RAW RECORDS:
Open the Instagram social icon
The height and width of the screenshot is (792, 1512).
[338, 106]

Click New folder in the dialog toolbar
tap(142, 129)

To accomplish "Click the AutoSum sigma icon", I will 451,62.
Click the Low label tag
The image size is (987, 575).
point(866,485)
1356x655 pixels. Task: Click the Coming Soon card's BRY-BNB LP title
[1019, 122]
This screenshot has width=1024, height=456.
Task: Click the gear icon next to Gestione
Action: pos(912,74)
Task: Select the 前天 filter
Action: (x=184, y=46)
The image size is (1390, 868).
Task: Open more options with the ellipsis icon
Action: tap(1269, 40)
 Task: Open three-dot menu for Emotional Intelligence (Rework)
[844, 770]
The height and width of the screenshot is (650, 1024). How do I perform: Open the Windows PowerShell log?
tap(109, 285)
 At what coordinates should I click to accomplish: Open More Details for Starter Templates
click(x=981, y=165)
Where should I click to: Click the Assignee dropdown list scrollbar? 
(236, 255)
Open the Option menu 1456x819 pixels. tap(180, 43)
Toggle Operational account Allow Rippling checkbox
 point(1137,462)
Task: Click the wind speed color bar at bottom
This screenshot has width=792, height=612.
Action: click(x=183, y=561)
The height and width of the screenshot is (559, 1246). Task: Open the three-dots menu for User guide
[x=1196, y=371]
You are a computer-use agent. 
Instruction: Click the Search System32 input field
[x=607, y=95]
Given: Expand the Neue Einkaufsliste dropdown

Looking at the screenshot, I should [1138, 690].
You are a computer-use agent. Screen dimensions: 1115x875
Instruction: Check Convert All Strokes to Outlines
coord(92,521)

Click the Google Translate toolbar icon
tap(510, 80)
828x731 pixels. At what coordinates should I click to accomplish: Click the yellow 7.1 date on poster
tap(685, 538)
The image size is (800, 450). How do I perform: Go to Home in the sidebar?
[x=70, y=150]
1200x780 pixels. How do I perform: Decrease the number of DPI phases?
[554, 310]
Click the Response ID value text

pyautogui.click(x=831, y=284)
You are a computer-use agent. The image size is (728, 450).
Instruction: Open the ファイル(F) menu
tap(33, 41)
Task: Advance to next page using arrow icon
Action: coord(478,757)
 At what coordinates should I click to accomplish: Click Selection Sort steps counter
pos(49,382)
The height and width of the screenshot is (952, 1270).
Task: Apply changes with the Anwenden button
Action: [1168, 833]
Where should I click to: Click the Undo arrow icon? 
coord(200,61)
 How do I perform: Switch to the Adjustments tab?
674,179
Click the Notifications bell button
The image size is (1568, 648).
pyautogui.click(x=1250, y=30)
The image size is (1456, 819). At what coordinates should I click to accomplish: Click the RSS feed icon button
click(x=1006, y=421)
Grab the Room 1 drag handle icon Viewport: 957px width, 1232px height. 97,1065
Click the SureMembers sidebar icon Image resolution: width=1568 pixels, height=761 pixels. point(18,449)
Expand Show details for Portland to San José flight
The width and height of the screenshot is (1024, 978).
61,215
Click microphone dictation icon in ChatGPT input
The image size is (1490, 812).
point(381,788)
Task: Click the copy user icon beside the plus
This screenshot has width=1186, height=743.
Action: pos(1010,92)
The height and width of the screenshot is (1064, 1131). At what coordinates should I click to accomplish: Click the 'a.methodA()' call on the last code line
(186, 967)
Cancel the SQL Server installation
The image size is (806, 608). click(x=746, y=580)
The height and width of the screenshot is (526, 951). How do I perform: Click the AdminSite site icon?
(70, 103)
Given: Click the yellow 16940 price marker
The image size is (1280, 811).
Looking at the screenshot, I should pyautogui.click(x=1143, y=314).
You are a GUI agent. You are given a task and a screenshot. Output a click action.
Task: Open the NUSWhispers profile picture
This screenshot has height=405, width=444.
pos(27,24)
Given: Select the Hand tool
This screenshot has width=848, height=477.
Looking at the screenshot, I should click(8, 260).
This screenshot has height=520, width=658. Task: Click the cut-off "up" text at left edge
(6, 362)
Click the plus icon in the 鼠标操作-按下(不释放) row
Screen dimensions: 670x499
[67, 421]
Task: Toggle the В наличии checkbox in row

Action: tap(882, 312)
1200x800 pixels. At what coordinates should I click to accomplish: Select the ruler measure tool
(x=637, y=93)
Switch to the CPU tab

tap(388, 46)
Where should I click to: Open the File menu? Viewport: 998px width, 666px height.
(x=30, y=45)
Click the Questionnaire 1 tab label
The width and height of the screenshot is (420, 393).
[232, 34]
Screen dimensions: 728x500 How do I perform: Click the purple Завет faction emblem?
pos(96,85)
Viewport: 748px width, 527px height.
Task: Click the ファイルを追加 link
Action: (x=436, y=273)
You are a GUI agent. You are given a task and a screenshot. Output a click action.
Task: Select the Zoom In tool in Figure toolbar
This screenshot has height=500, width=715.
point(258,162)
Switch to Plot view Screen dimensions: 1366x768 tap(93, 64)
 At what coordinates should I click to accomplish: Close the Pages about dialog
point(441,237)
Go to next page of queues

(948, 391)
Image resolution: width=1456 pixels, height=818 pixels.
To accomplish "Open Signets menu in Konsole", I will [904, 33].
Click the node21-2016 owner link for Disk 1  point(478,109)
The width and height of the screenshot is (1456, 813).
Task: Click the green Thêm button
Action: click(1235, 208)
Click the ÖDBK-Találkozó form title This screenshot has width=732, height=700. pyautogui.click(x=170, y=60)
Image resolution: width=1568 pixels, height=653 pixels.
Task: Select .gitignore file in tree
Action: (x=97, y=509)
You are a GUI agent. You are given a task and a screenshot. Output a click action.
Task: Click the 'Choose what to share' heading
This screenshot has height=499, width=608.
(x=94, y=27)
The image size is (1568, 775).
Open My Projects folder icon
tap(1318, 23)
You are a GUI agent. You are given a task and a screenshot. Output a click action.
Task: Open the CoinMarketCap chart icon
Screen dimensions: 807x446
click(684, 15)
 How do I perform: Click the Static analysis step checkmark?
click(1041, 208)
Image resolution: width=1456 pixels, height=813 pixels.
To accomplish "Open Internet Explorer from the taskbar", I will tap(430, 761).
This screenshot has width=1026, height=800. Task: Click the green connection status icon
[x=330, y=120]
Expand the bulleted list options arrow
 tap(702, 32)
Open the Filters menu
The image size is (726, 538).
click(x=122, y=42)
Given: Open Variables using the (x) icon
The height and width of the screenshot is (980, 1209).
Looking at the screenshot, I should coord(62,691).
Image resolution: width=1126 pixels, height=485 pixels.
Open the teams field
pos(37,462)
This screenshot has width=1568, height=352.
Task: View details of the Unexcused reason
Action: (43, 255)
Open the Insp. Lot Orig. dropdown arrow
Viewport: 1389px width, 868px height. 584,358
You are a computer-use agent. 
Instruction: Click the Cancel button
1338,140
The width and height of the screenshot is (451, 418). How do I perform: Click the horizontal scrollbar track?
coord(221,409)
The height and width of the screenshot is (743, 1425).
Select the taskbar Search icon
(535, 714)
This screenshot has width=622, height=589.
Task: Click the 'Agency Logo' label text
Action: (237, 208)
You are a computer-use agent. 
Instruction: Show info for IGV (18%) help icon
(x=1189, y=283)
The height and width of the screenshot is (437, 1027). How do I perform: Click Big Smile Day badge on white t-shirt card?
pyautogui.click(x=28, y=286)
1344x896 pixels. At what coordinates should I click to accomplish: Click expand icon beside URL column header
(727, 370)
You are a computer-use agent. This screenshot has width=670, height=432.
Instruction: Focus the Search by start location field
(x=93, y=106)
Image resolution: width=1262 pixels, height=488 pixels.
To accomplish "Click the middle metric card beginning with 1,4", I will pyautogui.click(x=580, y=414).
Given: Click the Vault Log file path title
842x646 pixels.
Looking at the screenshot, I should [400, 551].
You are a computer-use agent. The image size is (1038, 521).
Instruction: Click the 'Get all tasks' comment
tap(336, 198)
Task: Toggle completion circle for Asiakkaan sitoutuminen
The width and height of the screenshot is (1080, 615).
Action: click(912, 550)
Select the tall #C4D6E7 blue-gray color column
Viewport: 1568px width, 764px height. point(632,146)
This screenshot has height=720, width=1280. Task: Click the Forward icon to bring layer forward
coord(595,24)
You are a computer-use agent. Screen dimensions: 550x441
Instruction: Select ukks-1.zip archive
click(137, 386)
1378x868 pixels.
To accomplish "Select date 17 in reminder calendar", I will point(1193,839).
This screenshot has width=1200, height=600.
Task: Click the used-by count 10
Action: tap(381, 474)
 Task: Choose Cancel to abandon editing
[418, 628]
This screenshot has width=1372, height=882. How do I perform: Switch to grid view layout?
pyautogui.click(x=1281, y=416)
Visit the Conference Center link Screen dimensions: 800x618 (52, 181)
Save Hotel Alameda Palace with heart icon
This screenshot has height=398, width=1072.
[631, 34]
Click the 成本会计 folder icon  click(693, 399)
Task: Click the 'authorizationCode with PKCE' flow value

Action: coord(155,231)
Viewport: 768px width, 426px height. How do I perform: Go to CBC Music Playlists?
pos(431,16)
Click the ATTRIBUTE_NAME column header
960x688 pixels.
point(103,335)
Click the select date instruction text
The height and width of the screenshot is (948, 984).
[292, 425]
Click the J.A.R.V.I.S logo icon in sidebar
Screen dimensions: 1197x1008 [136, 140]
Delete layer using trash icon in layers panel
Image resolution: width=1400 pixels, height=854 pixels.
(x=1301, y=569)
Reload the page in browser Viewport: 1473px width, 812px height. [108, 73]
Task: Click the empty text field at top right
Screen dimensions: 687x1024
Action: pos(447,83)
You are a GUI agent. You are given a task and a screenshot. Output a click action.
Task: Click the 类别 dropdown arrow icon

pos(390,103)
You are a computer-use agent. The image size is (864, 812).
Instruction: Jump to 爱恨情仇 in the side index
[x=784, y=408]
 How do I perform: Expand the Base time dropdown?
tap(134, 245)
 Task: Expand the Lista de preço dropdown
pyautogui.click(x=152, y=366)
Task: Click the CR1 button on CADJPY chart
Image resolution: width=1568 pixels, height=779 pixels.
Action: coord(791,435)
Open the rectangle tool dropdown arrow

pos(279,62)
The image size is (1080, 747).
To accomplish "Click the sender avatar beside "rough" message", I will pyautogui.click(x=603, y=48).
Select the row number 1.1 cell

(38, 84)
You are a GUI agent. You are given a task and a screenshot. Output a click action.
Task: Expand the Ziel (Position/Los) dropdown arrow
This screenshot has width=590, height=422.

WRITTEN TASK: Reproduce the material above verbatim, beginning at the line that contains "The height and width of the screenshot is (1064, 1131)." and stopping after the line that contains "Action: click(1235, 208)".

TASK SOLUTION:
The height and width of the screenshot is (1064, 1131). At what coordinates should I click to accomplish: Click the 'a.methodA()' call on the last code line
(186, 967)
Cancel the SQL Server installation
The image size is (806, 608). click(x=746, y=580)
The height and width of the screenshot is (526, 951). How do I perform: Click the AdminSite site icon?
(70, 103)
Given: Click the yellow 16940 price marker
The image size is (1280, 811).
Looking at the screenshot, I should pyautogui.click(x=1143, y=314).
You are a GUI agent. You are given a task and a screenshot. Output a click action.
Task: Open the NUSWhispers profile picture
This screenshot has height=405, width=444.
pos(27,24)
Given: Select the Hand tool
This screenshot has width=848, height=477.
Looking at the screenshot, I should click(8, 260).
This screenshot has height=520, width=658. Task: Click the cut-off "up" text at left edge
(6, 362)
Click the plus icon in the 鼠标操作-按下(不释放) row
Screen dimensions: 670x499
[67, 421]
Task: Toggle the В наличии checkbox in row

Action: tap(882, 312)
1200x800 pixels. At what coordinates should I click to accomplish: Select the ruler measure tool
(x=637, y=93)
Switch to the CPU tab

tap(388, 46)
Where should I click to: Open the File menu? Viewport: 998px width, 666px height.
(x=30, y=45)
Click the Questionnaire 1 tab label
The width and height of the screenshot is (420, 393).
[232, 34]
Screen dimensions: 728x500 How do I perform: Click the purple Завет faction emblem?
pos(96,85)
Viewport: 748px width, 527px height.
Task: Click the ファイルを追加 link
Action: (x=436, y=273)
You are a GUI agent. You are given a task and a screenshot. Output a click action.
Task: Select the Zoom In tool in Figure toolbar
This screenshot has height=500, width=715.
point(258,162)
Switch to Plot view Screen dimensions: 1366x768 tap(93, 64)
 At what coordinates should I click to accomplish: Close the Pages about dialog
point(441,237)
Go to next page of queues

(948, 391)
Image resolution: width=1456 pixels, height=818 pixels.
To accomplish "Open Signets menu in Konsole", I will [904, 33].
Click the node21-2016 owner link for Disk 1  point(478,109)
The width and height of the screenshot is (1456, 813).
Task: Click the green Thêm button
Action: click(1235, 208)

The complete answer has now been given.